The high wooden gate of Caelfall was a row of broken teeth against the bruised purple sky. Wind scoured the pass, tasting of cold stone and distant ice, but the clouds held their rain. For that, I was grateful.
I set the food baskets down before the gate, a quiet offering they would likely leave to rot. To know the food came from my hands would be reason enough. For myself, I’d kept only a handful of cherry tomatoes and a small head of lettuce, their meager weight a comfort in my sack. The rest I left behind.
Turning away, my boots fought the thick mud, a greedy souvenir from the last storm. The path home was a ribbon of churned earth that clung to the bend around a sentinel rock. With each step, the rich, wet smell of the world rose to meet me.
It was the silence that warned me. The familiar chittering was gone, the rustle of unseen creatures stilled. The hairs on my arms prickled. As I rounded the rock, the silence was broken.
“Hello, Alanah.” The voice was a coil of venom. “Glad you could make it back.”

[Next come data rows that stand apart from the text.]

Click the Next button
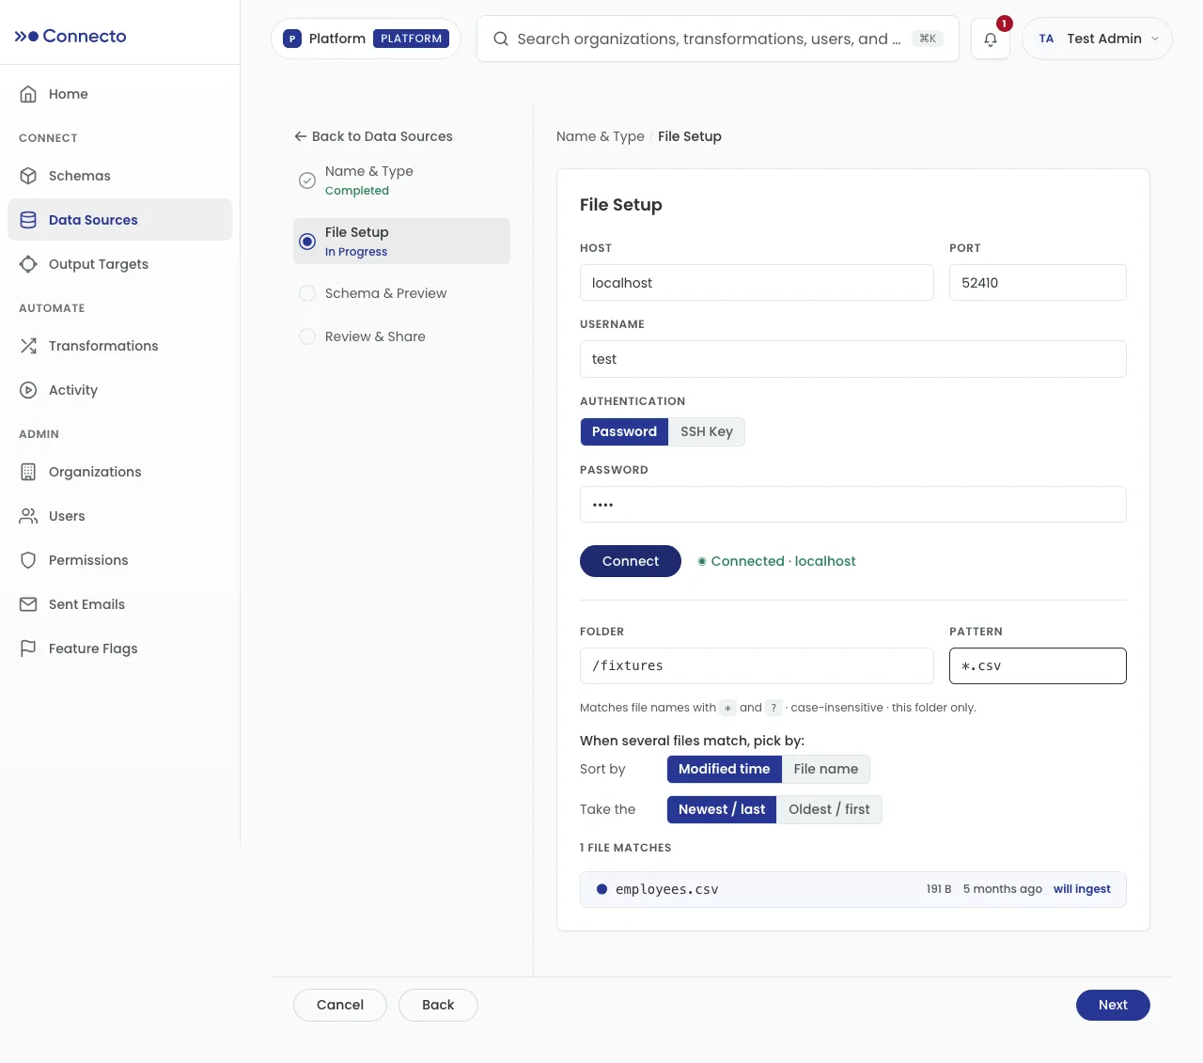1203x1063 pixels. coord(1113,1005)
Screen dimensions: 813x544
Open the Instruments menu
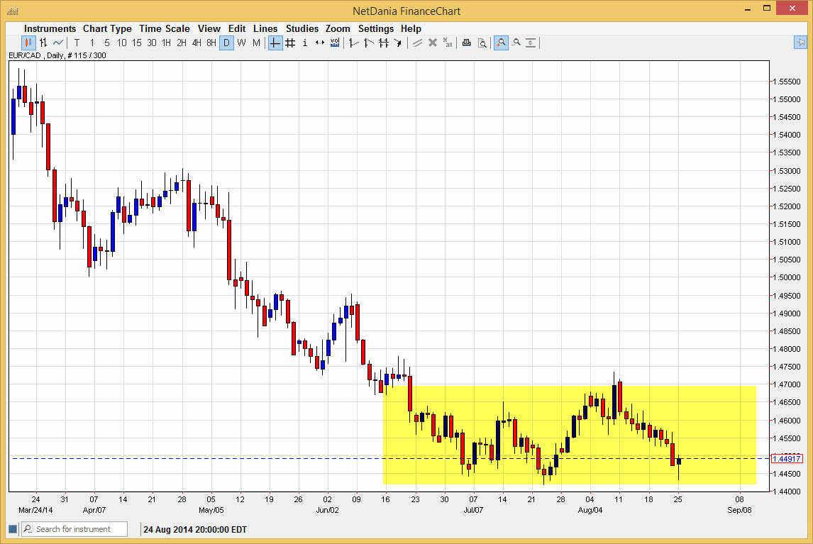[50, 28]
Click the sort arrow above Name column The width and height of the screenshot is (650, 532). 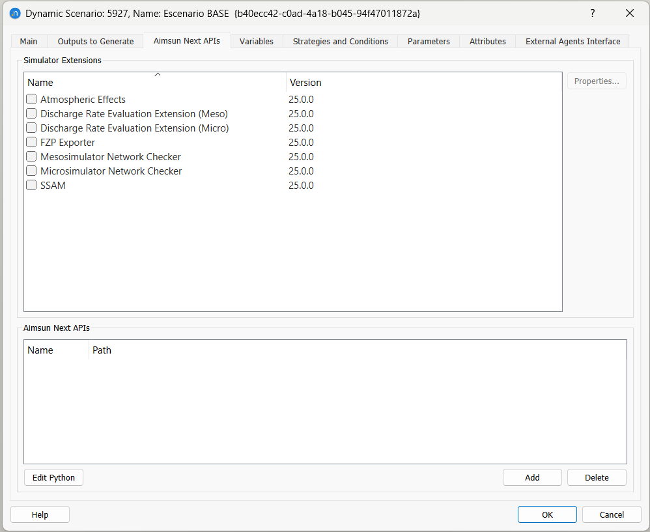pos(157,75)
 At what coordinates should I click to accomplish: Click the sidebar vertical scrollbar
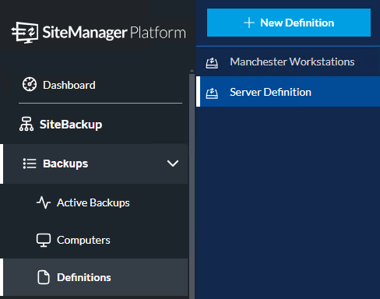[x=192, y=185]
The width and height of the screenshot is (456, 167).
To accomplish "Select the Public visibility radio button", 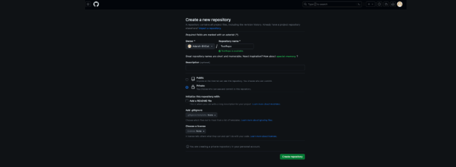I will [187, 79].
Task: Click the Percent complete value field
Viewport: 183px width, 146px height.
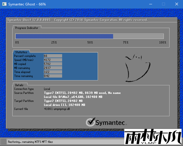Action: click(53, 56)
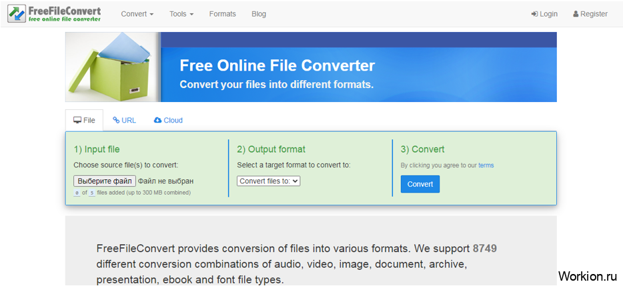Click the blue Convert button

(420, 184)
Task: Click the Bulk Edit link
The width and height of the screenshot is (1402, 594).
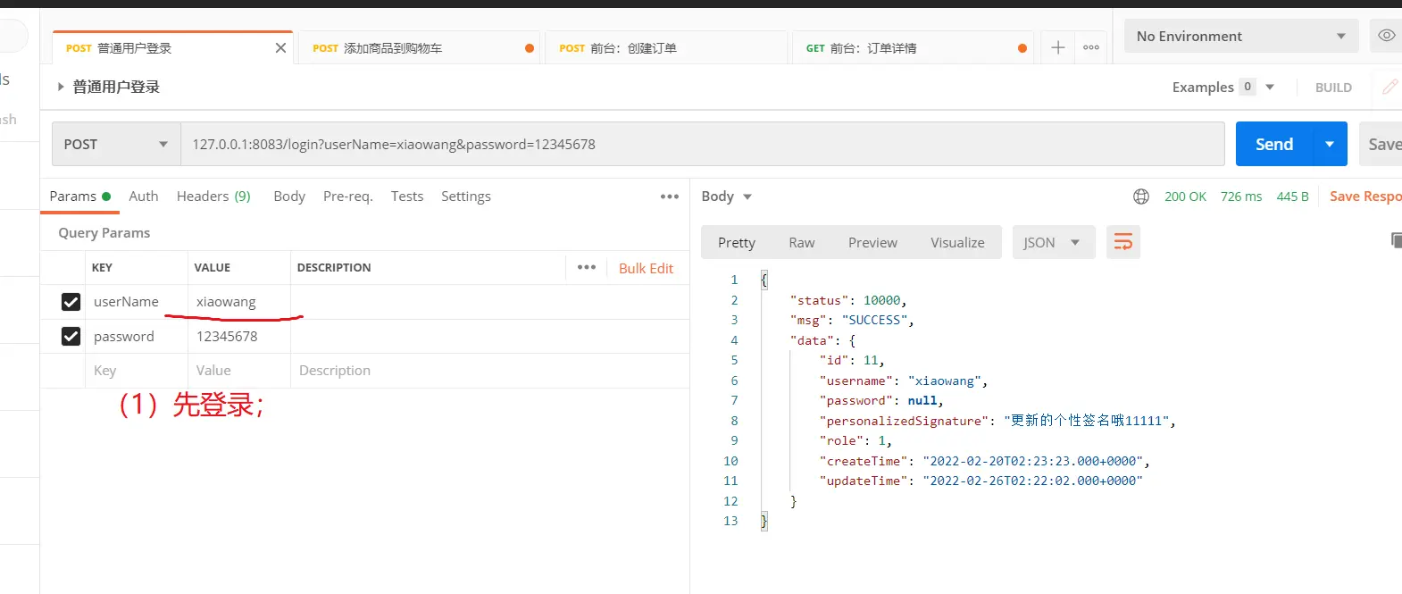Action: [x=646, y=268]
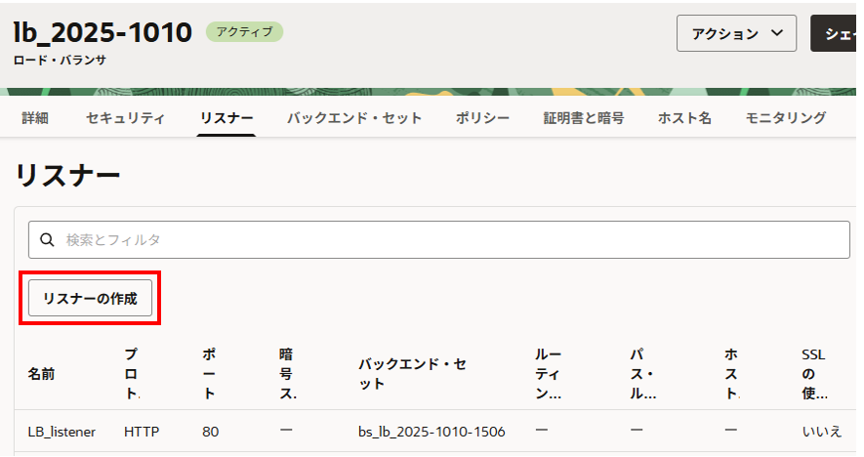Open the LB_listener entry in the table
This screenshot has height=457, width=864.
click(x=62, y=431)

Corina stood there, a pair of gardener’s shears gripped in one white-knuckled hand. The wind tore at the careless knot of her blonde hair, whipping strands across a face pinched with a familiar malice. Her blue eyes were chips of ice; her freckles, a spray of dirt against pale skin.
My gaze slid past her and landed on my home.
The tomatoes and lettuce tumbled from my grasp, forgotten. They split open on the muddy ground, scattered at my feet. Massive, deliberate slashes gaped in the canvas of my tent. My only shelter. My only sanctuary. Violated.
Something hot and dangerous thrummed at the base of my throat. How could she?
“Corina,” I said, the name a shard of glass in my throat. “What are you doing?”
She didn’t answer, only tapped the cold steel of the shears against her palm. A slow, rhythmic clink. “A friendly reminder,” she sneered. “No one wants you here. It’s time to leave.”
“I’m not even in the village!” The words tore from me, louder than I intended. “I’ve done nothing to any of you!”
“You exist,” she hissed, her voice dropping low and sharp. “You walk around with those cursed eyes and poison everything you touch.”
I bit the inside of my cheek, the sharp, clean pain a welcome anchor. She took a step forward. I took a reflexive step back, my boot squelching in the mud.
A wicked smile twisted her lips. “It won’t be long now. Soon, everyone will convince my father to cast you out for good. Then we’ll finally be rid of the walking curse.”
She closed the distance in two quick strides, her face inches from mine, her breath sour. “You…” she spat, raising a finger to jab my chest.
My hand shot out, catching her wrist. My grip was firm, a manacle of flesh and bone. “That’s enough, Corina.”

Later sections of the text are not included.